Blood samples were taken from patients after overnight fasting in order to measure fasting serum levels of glucose enzymatically (Spinreact, Santa Coloma, Sant Esteve De Bas, Spain) [Kaplan, 1984], total cholesterol, triglycerides and high-density lipoprotein cholesterol (Pointe Scientific, Inc., Canton, Ohio, USA) [Fossati and Prencipe, 1982; Lopes-Virella et al. 1977; Allain et al. 1974]. Hemoglobin A_1c concentrations were analyzed by the cation-exchange resin method (Hospitex Diagnostics, Sesto Fiorentino, Italy) [Trivelli, 1971]. Insulin was also analyzed by the Immulite 1000 kit (Siemen Medical Solution Diagnostics, Los Angeles, California, USA) [Sapin et al. 1998].

DNA genotyping

The E23K of Kir6.2 and G972R of IRS-1 polymorphisms were genotyped using the polymerase chain reaction-restricted fragment length polymorphism (PCR-RFLP) method. Genomic DNA was isolated from 200 µl whole blood samples using the Qiagen Extract kit (Qiagen, Hilden, Germany).

Kir6.2 genotyping

The DNA of the Kir6.2 gene was amplified by the PCR technique using a forward primer (5′-GAATACGTCCTGACACGCCT-3′) and a reverse primer (5′-GCCAGCTGCACAGGA AGGACAT-3′) (Operon, Ebersberg, Germany), which flanked the region containing the Kir6.2 gene (product size, 218 bp). PCR was performed using a 25 µl volume containing 5 µl genomic DNA, 1.5 µl of each primer, and 17 µl of the Taq PCR master mix kit (Qiagen). PCR conditions were denaturation at 95°C for 3 min, 35 cycles of denaturation at 95°C for 1 min., annealing at 60°C for 1 min, elongation at 72°C for 1 min, and a final elongation step at 72°C for 9 min.
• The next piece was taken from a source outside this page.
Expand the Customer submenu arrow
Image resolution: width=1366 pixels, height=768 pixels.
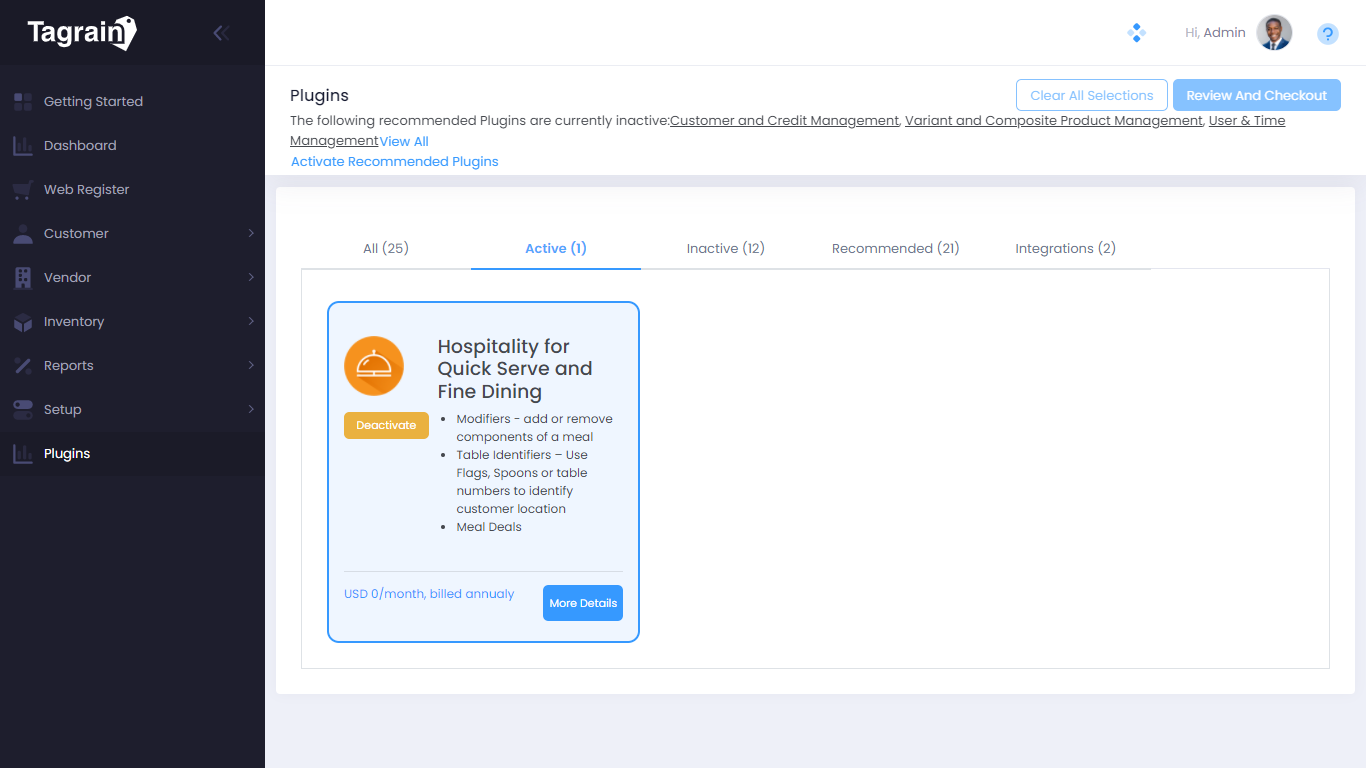251,233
Ten microliters of PCR product was digested with 2 µl of 10 U/µl BanII enzyme (Promega, Madison, Wisconsin, USA) at 37°C overnight. The digested probes were subjected to electrophoresis on 1% agarose (Sigma Chemical Co., St Louis, Missouri, USA) with 3% Nusieve agarose (Sigma Chemical Co.) and stained with ethidium bromide (Sigma Chemical Co.) for visualization. The gel was run at 150 V for 1 h [Ezenwaka et al. 2005].

IRS-1 genotyping

Two oligonucleotide primers: forward 5′-CTTCTGTCAGGTGTC CATCC-3′ and reverse 5′-TGGCGAGGTGTCCACGTAGC-3′ (Operon) were used for amplification of DNA which was carried out on 3 µl genomic DNA with a final volume of 25 µl. The assay consisted of 15 µl of Taq PCR master mix kit (Qiagen), and 2 µl of the two oligonucleotide primers. A cycling program using a GeneAmp 9600 thermal cycler (Progene, Tecnhe, Cambridge, UK) was as follows: initial denaturation at 95°C for 5 min, followed by 37 cycles of denaturation at 95°C for 45 s, annealing at 58°C for 45 s, elongation at 72°C for 45 s, and a final elongation step at 72°C for 5 min. Restriction enzyme digestion was carried out in 30 µl reactions containing 25 µl PCR product, 3 µl of 10× reaction buffer, 2 µl of the restriction enzyme MvaI. The reactions were incubated at 37°C overnight before electrophoresis. Electrophoresis was carried out on a 3% agarose gel and visualized after staining with ethidium bromide [Pavlova et al. 2004; Federici et al. 2003].

Statistical analysis

Continuous data were shown as means ± standard deviation (SD) and logarithmic transformation was used for data not normally distributed. Comparisons between genotypes were made using the unpaired Student’s t-test (E/E versus E/K + K/K and G/G versus G/R + R/R). Fisher’s exact test was used to test for differences in genotype frequencies with 95% confidence interval. The values at p < 0.05 were chosen as statistically significant. All analyses were performed using the Statistical Package of the Social Sciences (SPSS) software program.

Results

The clinical characteristics of the study participants stratified according to therapy and genotypes are reported in Table 1. Of all of the patients, 45% were carriers of the K allele. The genotype frequency of the K allele (E/K heterozygous + K/K homozygous) was 34% among patients with diabetes whose condition was controlled with sulfonylurea and 56% among patients with secondary failure to sulfonylurea (Figure 1). Thus, the E23K variant was associated with secondary failure to sulfonylurea with carriers of the K allele having a relative risk of 1.65 (95% CI 1.04–2.6, p = 0.04) compared with those who were E23E homozygous (Table 2).

Figure 1.

The genotype frequencies of the E23K and Arg⁹⁷² insulin receptor substrate-1 (IRS-1) variants among patients with secondary failure to sulfonylurea (group I) and patients with diabetes whose condition is controlled by sulfonylurea (group II). *p < 0.05: significant difference.

Table 1.

Anthropometric and biochemical characteristics of the study population.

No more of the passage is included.